▸ MATERIAL
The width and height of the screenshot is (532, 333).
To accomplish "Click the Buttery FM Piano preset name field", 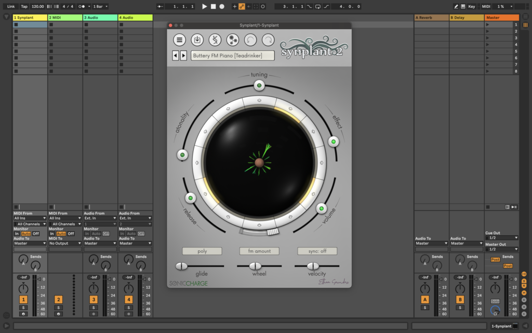I will tap(233, 55).
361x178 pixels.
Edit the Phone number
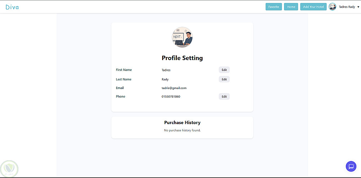(x=224, y=97)
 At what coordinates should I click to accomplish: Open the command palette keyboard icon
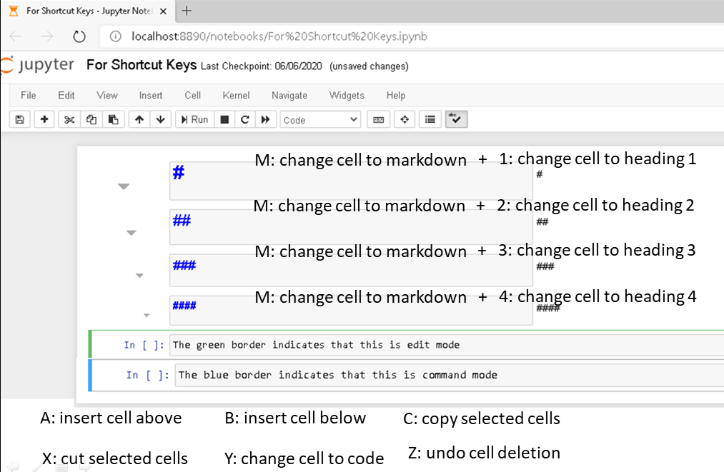(x=378, y=119)

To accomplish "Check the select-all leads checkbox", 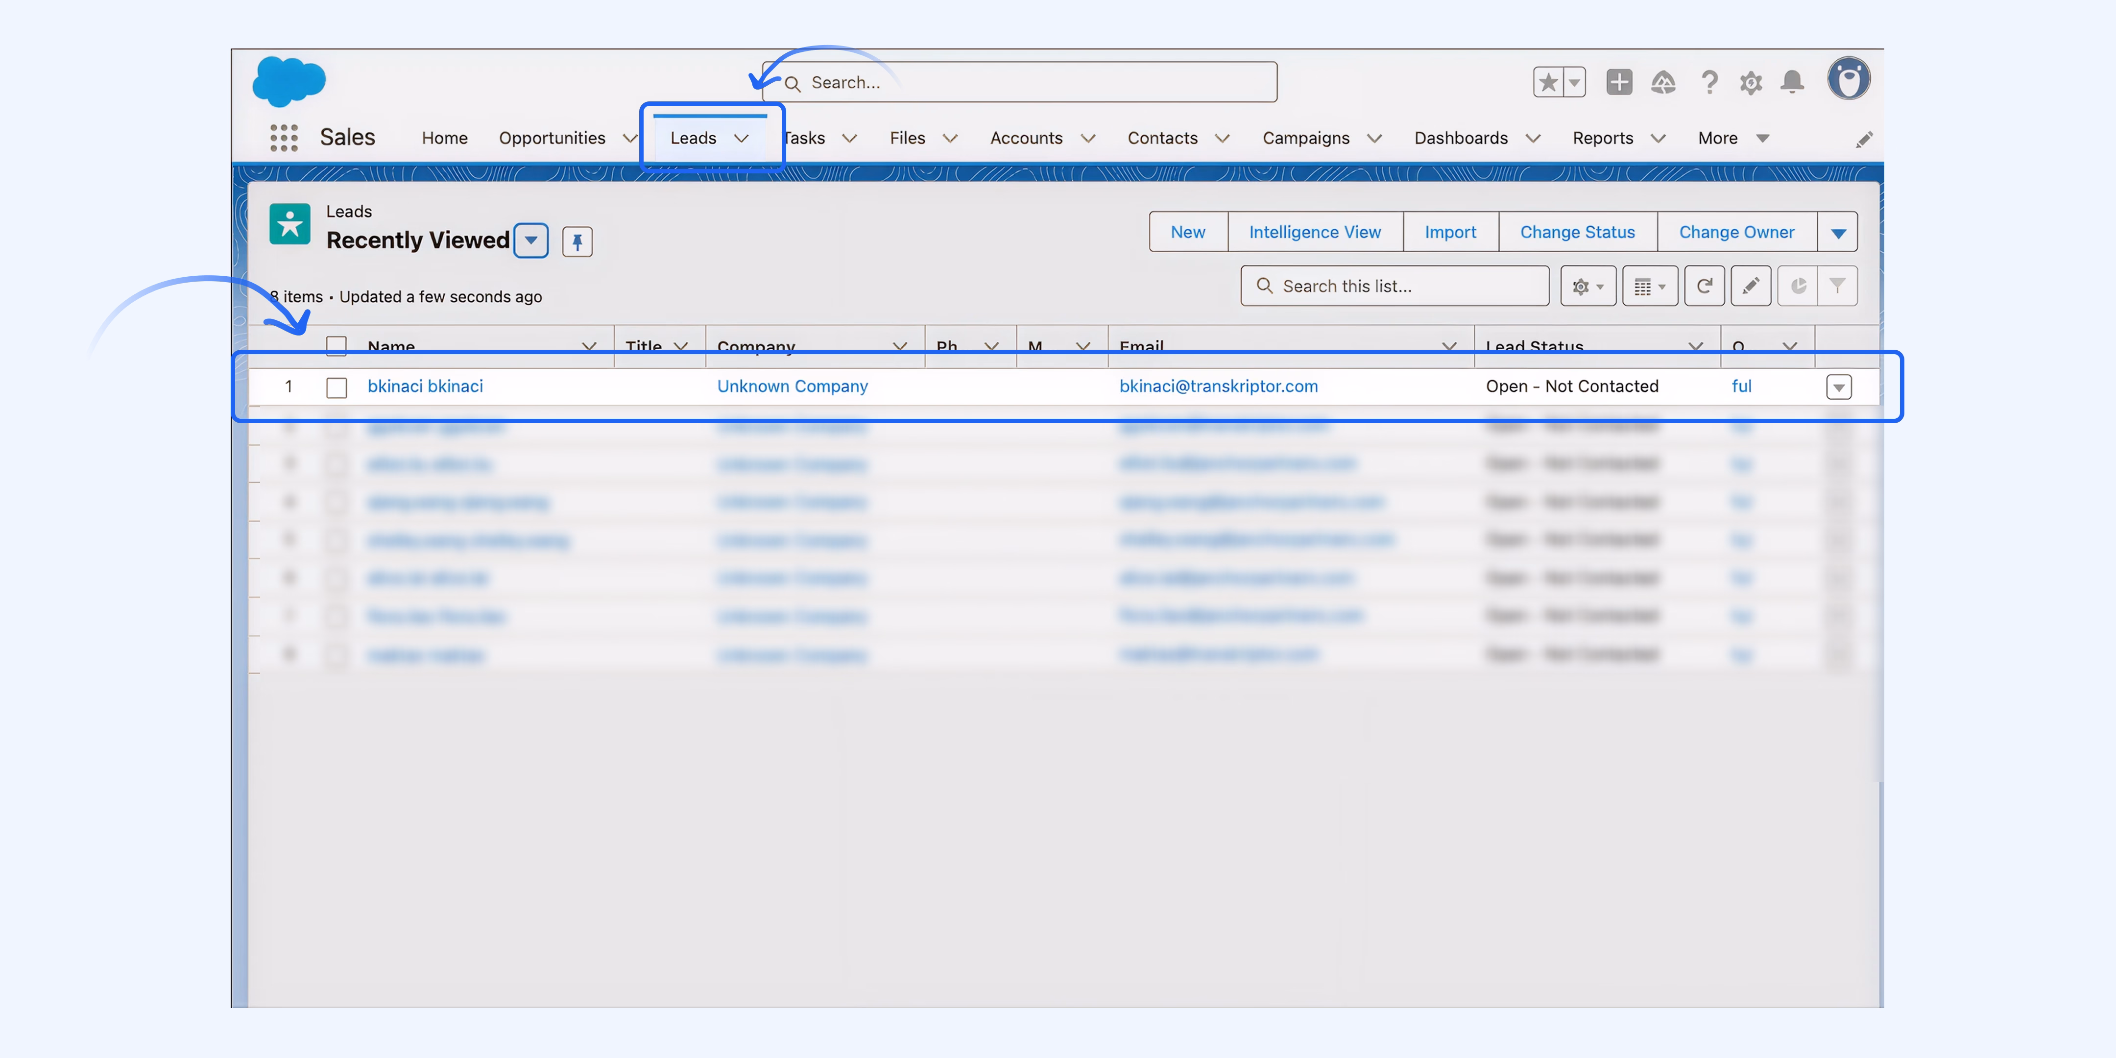I will click(x=336, y=346).
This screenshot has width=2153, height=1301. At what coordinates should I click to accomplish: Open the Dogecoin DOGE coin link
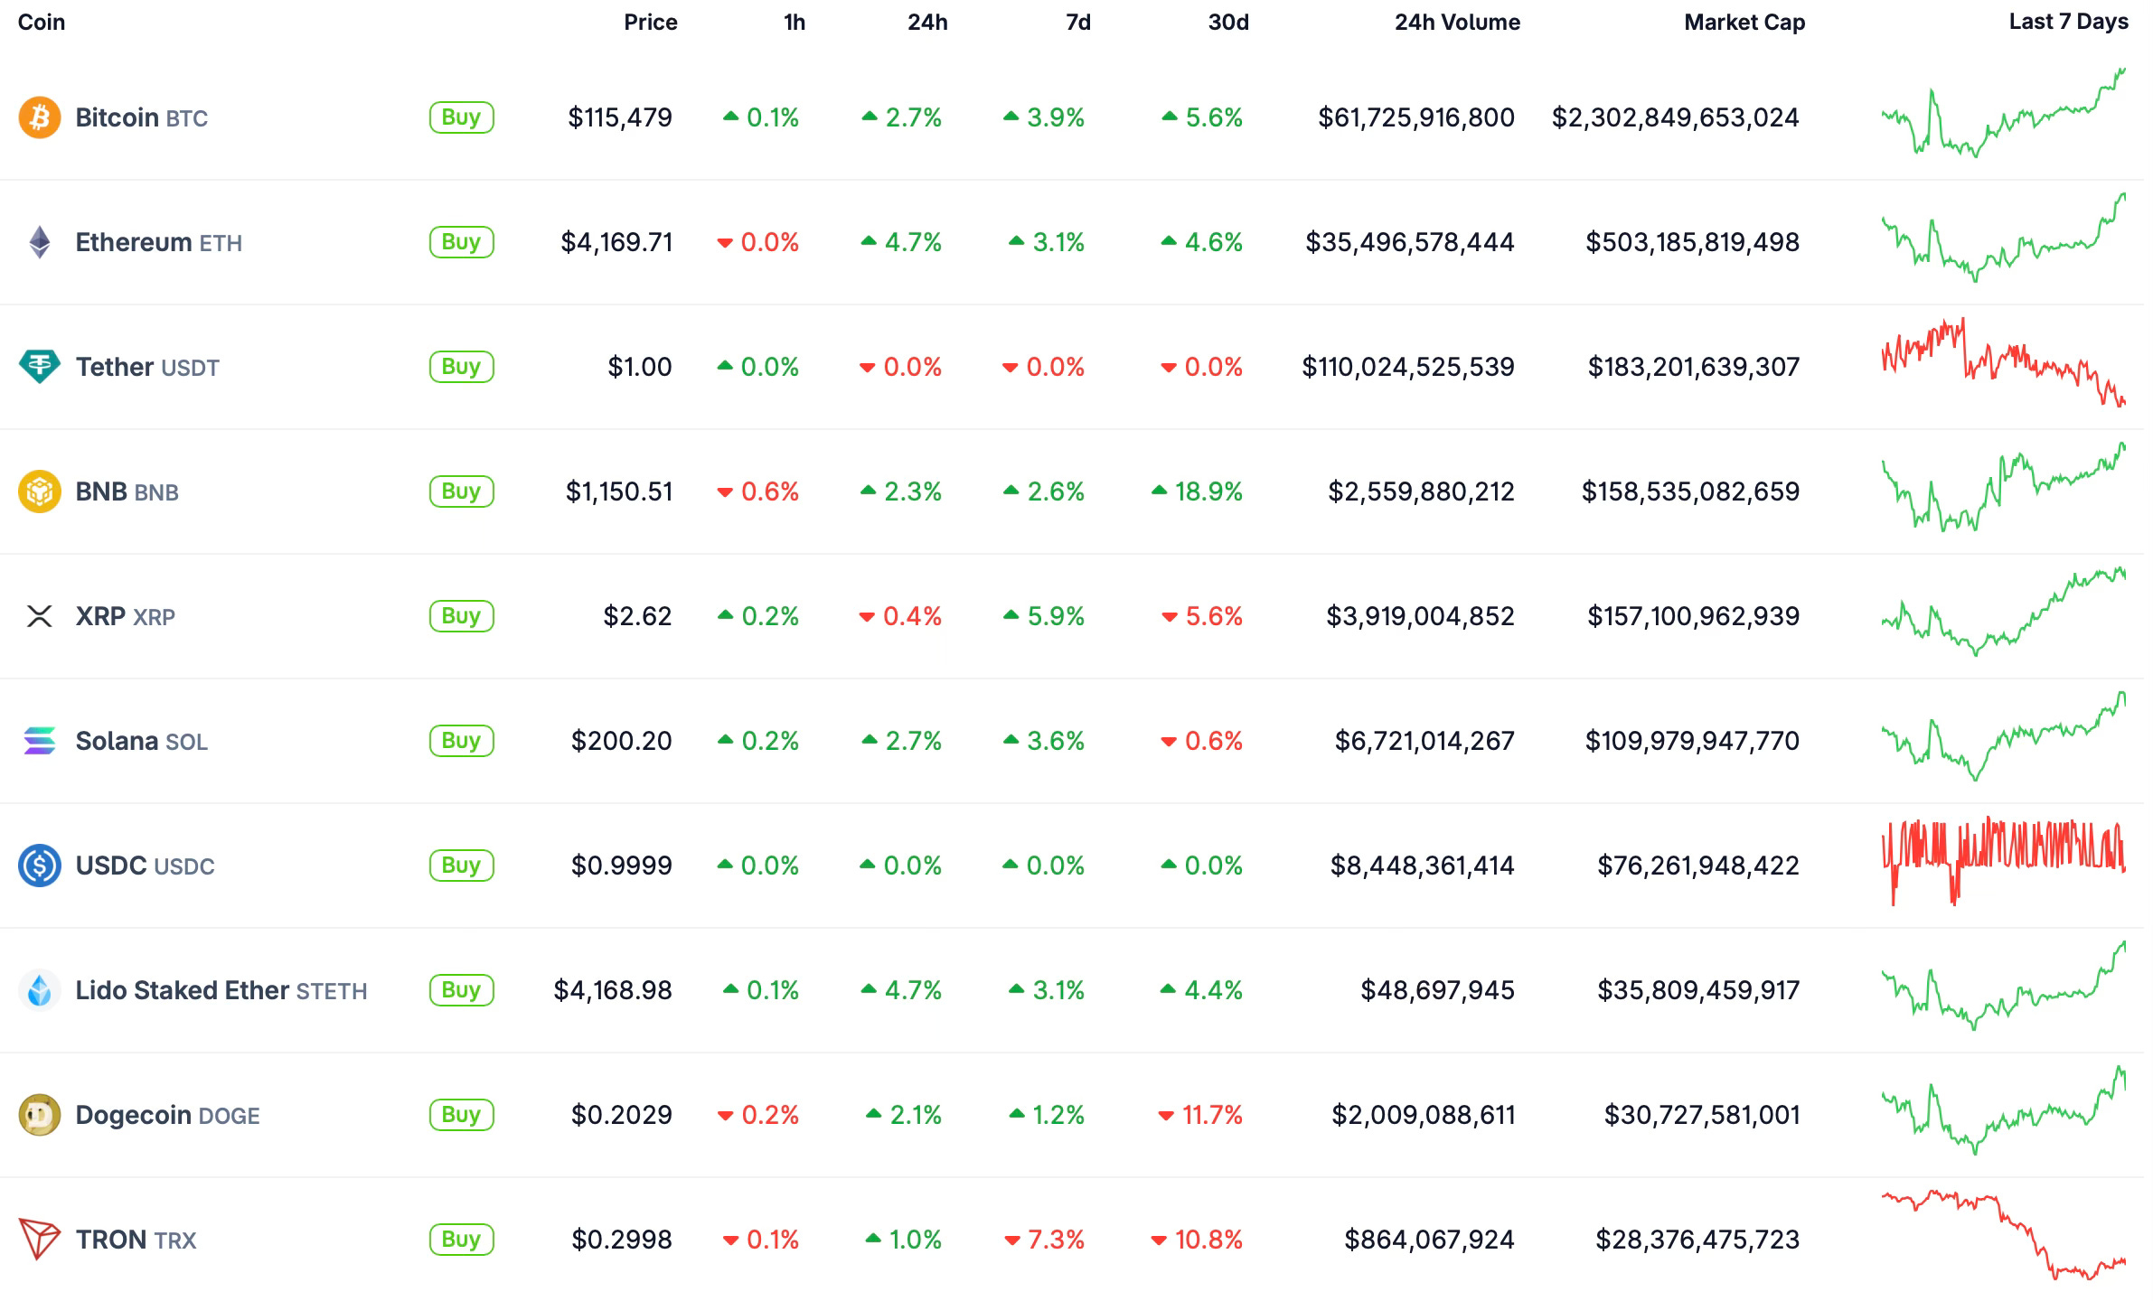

▸ PROBLEM STATEMENT
State how many lines in the entries above contain the word "height", and reply with the number alone.

▸ ANSWER TO THIS PROBLEM
2